Warnock pushes insulin cost caps as campaign nears finish line
Georgia Democrat is in a Toss-up race with GOP's Herschel Walker
CLARKSTON, Ga. — Democratic Sen. Raphael Warnock is making his advocacy for capping the cost of insulin a key part of his closing message ahead of Tuesday’s election.
Friday is the last day of early voting in Georgia, and both Warnock and Republican challenger Herschel Walker have been crisscrossing the state on bus tours.
Thursday afternoon in Clarkston, Warnock highlighted comments that Walker made about diabetes during their only debate, when the Republican said, “You got to eat right.”
“He’s running for Senate. Why doesn’t he know that you can eat right and still have diabetes?” Warnock said at an outdoor rally. “Why doesn’t he know that children have diabetes? And it doesn’t matter how you got the diabetes, I’m asking why are they gouging a drug that’s 100 years old? Why are you blaming the 1 million Georgians who have diabetes instead of holding the pharmaceutical companies accountable?”
Warnock’s stump speech included references to Walker’s display of honorary sheriff’s badges he was given to back his connections to law enforcement. Walker has been presented with badges from multiple Georgia law enforcement agencies, including the Johnson County sheriff’s office.
“Because of his dedication to law enforcement and his commitment to public safety, Sheriff Greg Rowland presented Herschel Walker with the honorary sheriff’s badge,” the office posted on Facebook after the debate, as WJCL in Savannah reported.
“Maybe Herschel Walker should run for dietitian rather than United States Senate,” Warnock said. “I mean, why not? He says he’s a police officer. He says he’s an FBI agent.”
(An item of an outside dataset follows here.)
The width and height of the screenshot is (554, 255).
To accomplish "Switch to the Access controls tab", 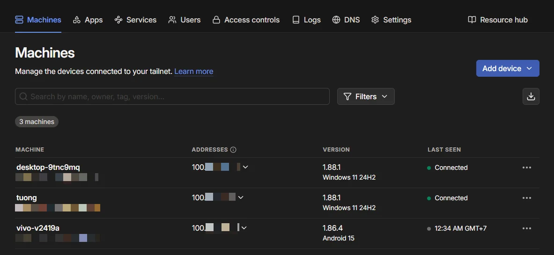I will tap(246, 20).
The Democratic incumbent, who won the race for an unexpired term in a runoff in January 2021, is in a Toss-up race with Walker, a former NFL and University of Georgia running back who was encouraged to run by former President Donald Trump.
Warnock was a key driver of the push to cap insulin costs during the debate over Democrats’ health, energy and tax law. In February, Senate Majority Leader Charles E. Schumer pledged to prioritize Warnock’s bill to cap insulin costs in Medicare and private insurance at $35 a month.
The move was widely viewed as a potential political boost in the face of Warnock’s tough reelection fight after the Democrats’ initial effort to use the budget reconciliation process to pass an array of policy changes fell apart. Schumer soon handed the effort back to Senate Diabetes Caucus Co-Chairs Jeanne Shaheen, D-N.H., and Susan Collins, R-Maine, who have worked on a broader, more complicated bill for years.
But Schumer eventually made an eleventh-hour call eschewing the Shaheen-Collins bill after a surprise deal with moderate West Virginia Democrat Joe Manchin III revived the budget reconciliation bill.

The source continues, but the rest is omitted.